Coronavirus cases have tripled across Europe in the past six weeks, accounting for nearly half of all infections globally, while hospitalisation rates have also doubled, according to the World Health Organization.
In a statement on Tuesday, WHO's Europe director, Dr Hans Kluge, described COVID-19 as “a nasty and potentially deadly illness” that people should not underestimate.
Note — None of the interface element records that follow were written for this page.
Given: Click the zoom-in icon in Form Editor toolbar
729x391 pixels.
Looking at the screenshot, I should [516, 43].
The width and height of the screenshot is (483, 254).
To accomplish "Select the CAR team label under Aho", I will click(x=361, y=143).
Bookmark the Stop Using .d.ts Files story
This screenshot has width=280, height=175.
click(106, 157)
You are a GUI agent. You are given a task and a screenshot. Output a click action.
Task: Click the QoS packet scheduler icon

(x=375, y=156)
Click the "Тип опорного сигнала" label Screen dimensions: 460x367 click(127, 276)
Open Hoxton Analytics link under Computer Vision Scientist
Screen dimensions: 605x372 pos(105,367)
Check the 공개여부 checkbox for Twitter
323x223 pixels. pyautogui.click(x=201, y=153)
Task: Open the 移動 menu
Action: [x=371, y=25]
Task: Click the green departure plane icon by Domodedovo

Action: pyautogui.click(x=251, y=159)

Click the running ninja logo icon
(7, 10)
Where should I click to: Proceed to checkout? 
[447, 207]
He said super-infectious relatives of the omicron variant are driving new waves of disease across the continent and that repeat infections could potentially lead to long COVID.
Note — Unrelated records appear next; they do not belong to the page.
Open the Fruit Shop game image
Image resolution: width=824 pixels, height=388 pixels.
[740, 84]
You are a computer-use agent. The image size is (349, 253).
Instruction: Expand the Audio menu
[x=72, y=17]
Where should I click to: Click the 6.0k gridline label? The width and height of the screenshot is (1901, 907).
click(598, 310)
“With rising cases, we’re also seeing a rise in hospitalisations, which are only set to increase further in the autumn and winter months,” Kluge said. “This forecast presents a huge challenge to the health workforce in country after country, already under enormous pressure dealing with unrelenting crises since 2020.”
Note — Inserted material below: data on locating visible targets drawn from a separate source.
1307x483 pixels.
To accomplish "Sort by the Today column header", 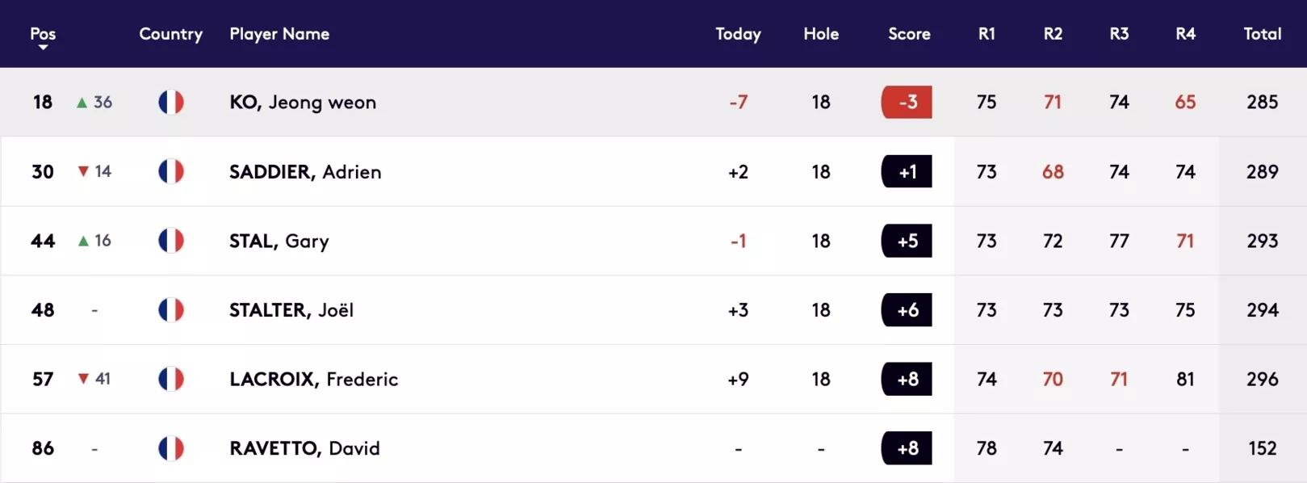I will [x=738, y=34].
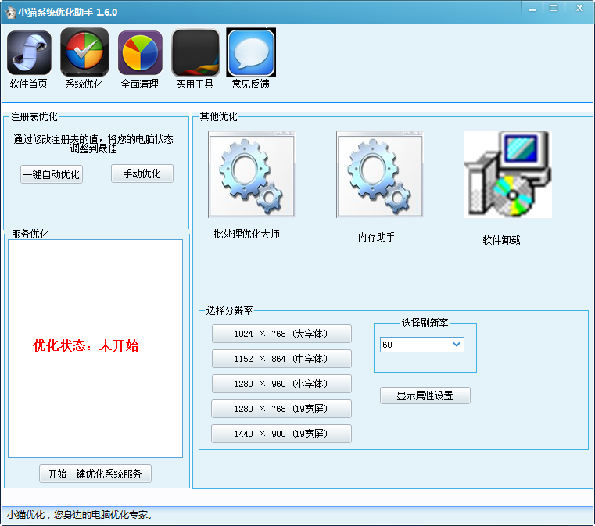Click the app icon in title bar
The image size is (595, 526).
pyautogui.click(x=11, y=13)
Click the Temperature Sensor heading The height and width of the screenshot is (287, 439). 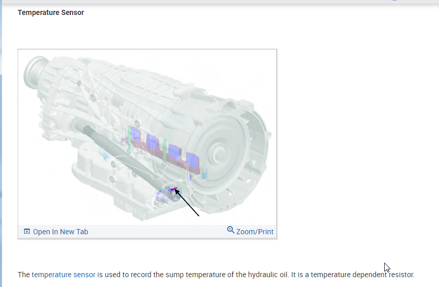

He added that despite the increase in hospitalisations, intensive care unit admissions have so far remained “relatively low”.
Earlier this week, editors of two UK-based medical journals said the country's National Health Service has never before had so many parts of the system so close to collapsing.
Kamran Abbasi of the BMJ and Alastair McLellan of the Health Service Journal wrote in a joint editorial that the UK government is failing to address persistent problems worsened by COVID, including ambulances lining up outside hospitals that are too overloaded to accept new patients.
They attacked the government's insistence that vaccines have broken the link between infections and hospitalisations. Although vaccines dramatically reduce the chances of severe disease and death, they have not made a significant dent on transmission.